**TEXTAUSZUG**.
%%

Budget Gehäuse liegt bei ca 90€, sollte wirklich nur so klein wie möglich sein. Z.B Bitfenix Prodigy wäre viel zu groß für mich.
Hab mich angesichts der diskussion schonmal von einem 6600k verabschiedet und werde zum 6500er greifen.
Die GTX680 ist wirklich nur Übergangslösung und wird von mir aus auch noch runtergetaktet. Es geht nur darum mich halbwegs über das nächste halbe Jahr zu bringen.
Werde angesichts dessen wohl mal ins Gehäuseforum posten.
EDIT: hab gerade das gefunden: https://www.youtube.com/watch?v=B79CltIOhzE
Meinungen?


----------



## derneuemann (8. Oktober 2017)

*AW: Fractal design Node 202 - Kühlmöglichkeiten und CPU Wahl?*

Nur Mal, falls es noch einen interessiert.
Ich nutze das Bode 202 und betreibe darin einen 6700k @4280mhz, der nicht geköpft ist.
Dazu eine gtx1070 Fe, mit einem 1080fe kühler (wegen der vapor chamber) von caseking. 
Das System läuft sogar durch Prime 95 ohne zu throttlen und stabil. Kurze peaks auf 91 Grad, aber schnitt immer bei max 85 Grad (prime95). In Game,max CPU Temperatur in Crysis 3 bei 150fps (720p für CPU Test) bei 72 und peaks bis 78 Grad.
Gekühlt wird der i7 mit einem L9i von noctua. 
Ich überlege noch zu köpfen und das ganze noch bis 4,4, oder gar 4,5 GHz auf die Spitze zu treiben. 
Dazu läuft die GTX 1070 mit 1936 MHz in 4k/ Speicher mit 4500 MHz.


----------

%%

**DATENTEIL**.
%%

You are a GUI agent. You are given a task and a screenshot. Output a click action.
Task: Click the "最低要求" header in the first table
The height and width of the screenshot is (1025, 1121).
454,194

%%

**AUFGABEN**.
A - Beantworte anhand des Textauszugs folgende Fragen:
(i) Wie hoch ist das Budget für das Gehäuse?
(ii) Welche CPU betreibt derneuemann in seinem Gehäuse, und mit welchem Takt?
(iii) Mit welchem Kühler wird der i7 gekühlt?
B - Gib den Absatz im Textauszug, der mit „Nur Mal, falls es noch einen interessiert“ beginnt, als Stichpunktliste wieder und behalte dabei alle wesentlichen Angaben.
C - Liste alle Temperaturwerte in Grad auf, die der Textauszug nennt.

**LÖSUNGEN**.
A -
(i) Bei ca. 90 €.
(ii) Einen 6700k mit 4280 MHz, nicht geköpft.
(iii) Mit einem L9i von Noctua.

B -
- Gehäuse: Bode 202
- CPU: 6700k mit 4280 MHz, nicht geköpft, gekühlt von einem Noctua L9i
- Grafikkarte: GTX 1070 FE mit einem 1080-FE-Kühler von Caseking (wegen der Vapor Chamber), läuft mit 1936 MHz in 4K, Speicher mit 4500 MHz
- Prime 95: stabil und ohne Throttling; kurze Spitzen auf 91 Grad, im Schnitt maximal 85 Grad
- Crysis 3 (150 fps, 720p als CPU-Test): maximale CPU-Temperatur 72 Grad, Spitzen bis 78 Grad
- Geplant: eventuell köpfen und auf 4,4 oder sogar 4,5 GHz übertakten

C -
- 91 Grad
- 85 Grad
- 72 Grad
- 78 Grad